Extract provided

Irony in the Orinoco: Colombian Peace and Venezuelan Transition

Irony in the Orinoco: Colombian Peace and Venezuelan Transition

Perhaps it is too early to be talking about a Venezuelan transition, but then again, it is never too early to be prepared. Presuming the Lima Group does avoid American military action in Venezuela and secures a workable plan for elections, how would a post-Maduro transitional justice scheme look like? Accountability seems to be of great importance to the Lima Group. Las year, six of its members formally requested the International Criminal Court to open an investigation on Venezuela. Moreover, Maduro’s long-time enemies in the Latin American far-right, such as former Colombian President Álvaro Uribe and Jair Bolsonaro’s son, Eduardo, have been very clear that they want to see him behind bars.

Uribe and Bolsonaro’s wishes notwithstanding, to date, the most realistic framework in existence is the “Amnesty and Constitutional Assurances for Civilians and Military Personnel that Collaborate or have Collaborated with the Restitution of Constitutional Order” (the “Amnesty Bill”) promoted by Juan Guaidó and the Venezuelan National Assembly. Under these rules, amnesty would be granted to “those civil and military persons that contribute to the defence of the Constitution” (i.e. defect and join the opposition). According to Guaidó, this could very well cover Maduro himself.

The bill makes no distinction between common and international crimes, and potentially could cover crimes against humanity. Granting an amnesty to Maduro, who is widely and credibly accused of ordering heinous human rights violations and crimes against humanity, would run contrary to human rights law and conflict with the ongoing ICC investigation. In the words of Human Rights Watch’s Americas Director, José Miguel Vivanco, “[a]ny amnesty that guarantees impunity by absolving government and military officials responsible for the most serious human rights violations is incompatible with Venezuela’s international obligations.”

This is especially true in Latin America. The region’s human rights system, composed of the Inter-American Court and Commission of Human Rights, has established a detailed anti-impunity system – perhaps one of the strictest in the world – as a means to fight against the region’s long history with dictatorship and human rights violations. The basic rule of this system was set out in 1992, in the landmark Barrios Altos v. Peru case. The Court stated:

“[A]ll amnesty provisions, provisions on prescription [i.e. status of limitations] and the establishment of measures designed to eliminate responsibility are inadmissible, because they are intended to prevent the investigation and punishment of those responsible for serious human rights violations such as torture, extrajudicial, summary or arbitrary execution and forced disappearance, all of them prohibited because they violate non-derogable rights recognized by international human rights law” (¶41).

Supplied information
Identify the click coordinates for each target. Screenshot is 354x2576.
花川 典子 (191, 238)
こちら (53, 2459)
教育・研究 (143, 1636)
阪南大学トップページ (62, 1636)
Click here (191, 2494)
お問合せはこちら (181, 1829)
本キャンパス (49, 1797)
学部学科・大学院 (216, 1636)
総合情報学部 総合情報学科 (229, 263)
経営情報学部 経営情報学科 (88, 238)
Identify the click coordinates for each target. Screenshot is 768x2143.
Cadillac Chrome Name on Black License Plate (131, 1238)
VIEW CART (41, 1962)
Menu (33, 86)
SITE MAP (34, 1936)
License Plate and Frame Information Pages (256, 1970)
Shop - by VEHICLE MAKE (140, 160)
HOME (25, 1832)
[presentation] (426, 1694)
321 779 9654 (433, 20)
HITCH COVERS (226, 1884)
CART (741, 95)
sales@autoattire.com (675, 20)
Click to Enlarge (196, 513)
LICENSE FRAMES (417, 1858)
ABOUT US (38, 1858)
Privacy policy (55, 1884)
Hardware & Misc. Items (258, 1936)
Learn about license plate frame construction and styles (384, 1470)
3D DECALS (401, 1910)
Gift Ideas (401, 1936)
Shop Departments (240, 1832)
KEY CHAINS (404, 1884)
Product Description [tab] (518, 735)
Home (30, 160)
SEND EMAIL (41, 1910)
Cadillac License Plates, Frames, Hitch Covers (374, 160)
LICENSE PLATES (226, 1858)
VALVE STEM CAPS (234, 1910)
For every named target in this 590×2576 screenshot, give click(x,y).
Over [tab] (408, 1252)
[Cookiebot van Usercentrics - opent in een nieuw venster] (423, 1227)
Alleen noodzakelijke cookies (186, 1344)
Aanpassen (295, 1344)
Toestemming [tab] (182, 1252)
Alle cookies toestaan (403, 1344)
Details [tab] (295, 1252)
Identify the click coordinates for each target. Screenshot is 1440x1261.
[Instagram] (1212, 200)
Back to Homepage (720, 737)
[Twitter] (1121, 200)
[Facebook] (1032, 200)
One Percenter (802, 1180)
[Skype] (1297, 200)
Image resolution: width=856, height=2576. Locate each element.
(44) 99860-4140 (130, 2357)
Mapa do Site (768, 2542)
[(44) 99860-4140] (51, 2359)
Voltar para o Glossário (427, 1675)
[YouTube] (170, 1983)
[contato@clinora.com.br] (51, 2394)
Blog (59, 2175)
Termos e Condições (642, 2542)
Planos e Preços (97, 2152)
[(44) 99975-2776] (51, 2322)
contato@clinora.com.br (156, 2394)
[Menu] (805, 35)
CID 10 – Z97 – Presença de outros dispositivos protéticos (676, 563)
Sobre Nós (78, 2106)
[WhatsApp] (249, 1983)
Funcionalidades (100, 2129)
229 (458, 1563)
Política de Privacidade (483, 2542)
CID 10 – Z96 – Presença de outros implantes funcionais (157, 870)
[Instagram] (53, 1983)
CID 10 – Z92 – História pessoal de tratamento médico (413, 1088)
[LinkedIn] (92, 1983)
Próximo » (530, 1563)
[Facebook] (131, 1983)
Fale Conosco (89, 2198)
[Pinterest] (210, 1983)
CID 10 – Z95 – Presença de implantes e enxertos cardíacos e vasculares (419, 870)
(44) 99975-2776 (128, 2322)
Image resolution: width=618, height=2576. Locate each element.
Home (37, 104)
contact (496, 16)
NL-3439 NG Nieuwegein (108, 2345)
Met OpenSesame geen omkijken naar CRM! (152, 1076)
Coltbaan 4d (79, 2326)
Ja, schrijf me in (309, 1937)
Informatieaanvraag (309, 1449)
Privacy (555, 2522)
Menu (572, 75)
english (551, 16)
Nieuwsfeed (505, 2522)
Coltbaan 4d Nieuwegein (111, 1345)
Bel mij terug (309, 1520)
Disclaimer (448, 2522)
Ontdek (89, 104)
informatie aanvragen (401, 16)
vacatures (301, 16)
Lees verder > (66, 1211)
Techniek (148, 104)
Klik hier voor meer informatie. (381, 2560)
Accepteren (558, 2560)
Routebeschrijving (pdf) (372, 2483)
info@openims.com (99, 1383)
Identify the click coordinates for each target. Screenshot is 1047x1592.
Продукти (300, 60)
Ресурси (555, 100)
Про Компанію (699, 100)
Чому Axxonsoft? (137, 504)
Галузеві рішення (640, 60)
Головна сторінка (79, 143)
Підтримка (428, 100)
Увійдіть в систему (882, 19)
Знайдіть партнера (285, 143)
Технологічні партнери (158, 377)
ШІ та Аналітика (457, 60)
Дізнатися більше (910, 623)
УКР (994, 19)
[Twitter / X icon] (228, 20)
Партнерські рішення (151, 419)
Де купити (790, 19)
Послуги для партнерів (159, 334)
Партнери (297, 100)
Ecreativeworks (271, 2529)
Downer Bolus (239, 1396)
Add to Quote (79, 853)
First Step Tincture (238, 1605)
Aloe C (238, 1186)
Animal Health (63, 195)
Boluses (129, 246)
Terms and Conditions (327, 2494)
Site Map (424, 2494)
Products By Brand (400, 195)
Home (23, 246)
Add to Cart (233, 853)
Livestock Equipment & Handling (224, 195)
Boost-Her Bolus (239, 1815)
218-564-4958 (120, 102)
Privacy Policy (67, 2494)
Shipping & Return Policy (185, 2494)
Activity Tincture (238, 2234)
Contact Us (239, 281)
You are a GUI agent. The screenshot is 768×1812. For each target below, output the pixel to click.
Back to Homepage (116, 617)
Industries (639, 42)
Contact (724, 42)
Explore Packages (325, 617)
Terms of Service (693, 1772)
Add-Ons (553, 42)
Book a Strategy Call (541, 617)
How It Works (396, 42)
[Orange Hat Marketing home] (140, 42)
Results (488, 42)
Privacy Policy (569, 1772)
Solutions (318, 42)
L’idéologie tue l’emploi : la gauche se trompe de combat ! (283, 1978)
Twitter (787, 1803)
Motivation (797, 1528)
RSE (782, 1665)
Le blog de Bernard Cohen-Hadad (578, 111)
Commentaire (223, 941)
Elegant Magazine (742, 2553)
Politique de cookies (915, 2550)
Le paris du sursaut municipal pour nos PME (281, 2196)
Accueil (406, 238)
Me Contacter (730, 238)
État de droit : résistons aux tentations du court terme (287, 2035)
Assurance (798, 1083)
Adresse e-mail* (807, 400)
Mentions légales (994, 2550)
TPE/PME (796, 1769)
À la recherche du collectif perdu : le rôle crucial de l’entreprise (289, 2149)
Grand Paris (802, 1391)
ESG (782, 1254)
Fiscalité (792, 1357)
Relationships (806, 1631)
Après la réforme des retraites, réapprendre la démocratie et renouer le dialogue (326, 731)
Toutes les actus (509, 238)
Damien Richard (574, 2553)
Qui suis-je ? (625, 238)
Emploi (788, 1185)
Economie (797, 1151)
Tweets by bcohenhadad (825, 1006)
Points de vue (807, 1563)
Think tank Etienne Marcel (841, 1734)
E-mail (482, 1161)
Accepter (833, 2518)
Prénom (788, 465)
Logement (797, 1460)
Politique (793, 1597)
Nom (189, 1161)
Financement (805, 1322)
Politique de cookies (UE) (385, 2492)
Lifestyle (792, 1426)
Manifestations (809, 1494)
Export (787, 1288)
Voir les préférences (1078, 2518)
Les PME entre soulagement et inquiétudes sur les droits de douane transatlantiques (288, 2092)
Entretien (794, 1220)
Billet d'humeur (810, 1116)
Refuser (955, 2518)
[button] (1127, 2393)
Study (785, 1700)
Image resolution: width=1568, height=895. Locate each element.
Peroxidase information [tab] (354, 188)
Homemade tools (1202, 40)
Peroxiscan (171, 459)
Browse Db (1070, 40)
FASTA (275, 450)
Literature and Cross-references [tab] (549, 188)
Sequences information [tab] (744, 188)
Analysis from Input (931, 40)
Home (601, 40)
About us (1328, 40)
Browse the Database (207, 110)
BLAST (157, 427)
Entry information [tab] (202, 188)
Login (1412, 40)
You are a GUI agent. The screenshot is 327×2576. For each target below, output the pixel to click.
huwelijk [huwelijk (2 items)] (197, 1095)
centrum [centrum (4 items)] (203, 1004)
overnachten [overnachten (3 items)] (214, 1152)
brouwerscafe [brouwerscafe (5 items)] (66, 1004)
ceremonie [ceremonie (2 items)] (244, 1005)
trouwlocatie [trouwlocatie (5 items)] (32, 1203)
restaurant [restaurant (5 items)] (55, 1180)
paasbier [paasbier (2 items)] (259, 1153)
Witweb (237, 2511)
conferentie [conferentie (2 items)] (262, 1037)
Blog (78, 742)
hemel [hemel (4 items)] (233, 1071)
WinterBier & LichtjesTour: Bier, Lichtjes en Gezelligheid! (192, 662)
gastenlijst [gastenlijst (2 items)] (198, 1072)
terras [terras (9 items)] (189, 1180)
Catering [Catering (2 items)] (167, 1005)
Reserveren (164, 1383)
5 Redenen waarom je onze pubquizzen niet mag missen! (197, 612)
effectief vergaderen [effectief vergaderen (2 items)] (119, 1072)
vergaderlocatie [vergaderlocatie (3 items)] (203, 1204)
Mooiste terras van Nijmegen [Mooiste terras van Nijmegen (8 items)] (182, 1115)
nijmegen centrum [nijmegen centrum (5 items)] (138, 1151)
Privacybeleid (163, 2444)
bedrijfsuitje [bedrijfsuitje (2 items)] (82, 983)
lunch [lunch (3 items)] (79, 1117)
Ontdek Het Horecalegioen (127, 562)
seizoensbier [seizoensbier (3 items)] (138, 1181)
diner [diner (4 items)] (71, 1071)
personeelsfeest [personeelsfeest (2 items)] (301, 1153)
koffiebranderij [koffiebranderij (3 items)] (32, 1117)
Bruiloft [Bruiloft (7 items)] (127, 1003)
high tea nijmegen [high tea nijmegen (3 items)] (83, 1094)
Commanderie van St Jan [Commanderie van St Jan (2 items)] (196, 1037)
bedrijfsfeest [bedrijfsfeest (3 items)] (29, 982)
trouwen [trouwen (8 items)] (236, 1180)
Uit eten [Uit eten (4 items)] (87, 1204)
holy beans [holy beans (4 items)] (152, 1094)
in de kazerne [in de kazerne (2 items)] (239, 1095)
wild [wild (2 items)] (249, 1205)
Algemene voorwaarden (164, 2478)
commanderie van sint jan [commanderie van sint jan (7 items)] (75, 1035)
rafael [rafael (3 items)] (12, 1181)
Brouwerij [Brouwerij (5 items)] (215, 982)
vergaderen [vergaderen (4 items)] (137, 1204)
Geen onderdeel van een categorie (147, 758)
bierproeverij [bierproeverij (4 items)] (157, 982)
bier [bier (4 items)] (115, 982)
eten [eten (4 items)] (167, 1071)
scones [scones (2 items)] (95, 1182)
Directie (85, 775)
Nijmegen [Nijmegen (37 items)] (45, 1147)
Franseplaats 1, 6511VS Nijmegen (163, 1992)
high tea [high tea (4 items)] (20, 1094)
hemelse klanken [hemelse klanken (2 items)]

Required task
Pick up the article on amnesty and a post-Maduro transition in Venezuela right after its last sentence and keep it going. The records have nothing to do with what is asked here.

Output
As I mentioned in a 2017 post, this system has been expanded and tweaked throughout the years, sometimes inconsistently, sometimes with little explanation, increasingly challenging the Barrios Altos standard’s internal consistency, particularly considering the region’s new geopolitical context. Latin America is no longer a land of unpunished dictators, but a region dealing with post-conflict transitional processes like those of Colombia and Guatemala, where the focus on punishment must also take into consideration the need for peace and stability.

This was the case in Colombia, where negotiations to end its decades long conflicts required practical solutions. In 2005, Colombia sought to de-mobilize and reintegrate large numbers of para-military militias, responsible for some of the most serious violations of human rights. Law 975 – known as the Justice & Peace Law – was drafted specifically to maintain a balance between carrot and stick. Para-militaries would be offered reduced sentences of between 5 to 8 years and what Colombia called “alternative punishment”, in exchange for their collaboration with justice and de-mobilization. The plan proved controversial, and was initially opposed by human rights groups that considered it a path to impunity, contrary to Barrios Altos.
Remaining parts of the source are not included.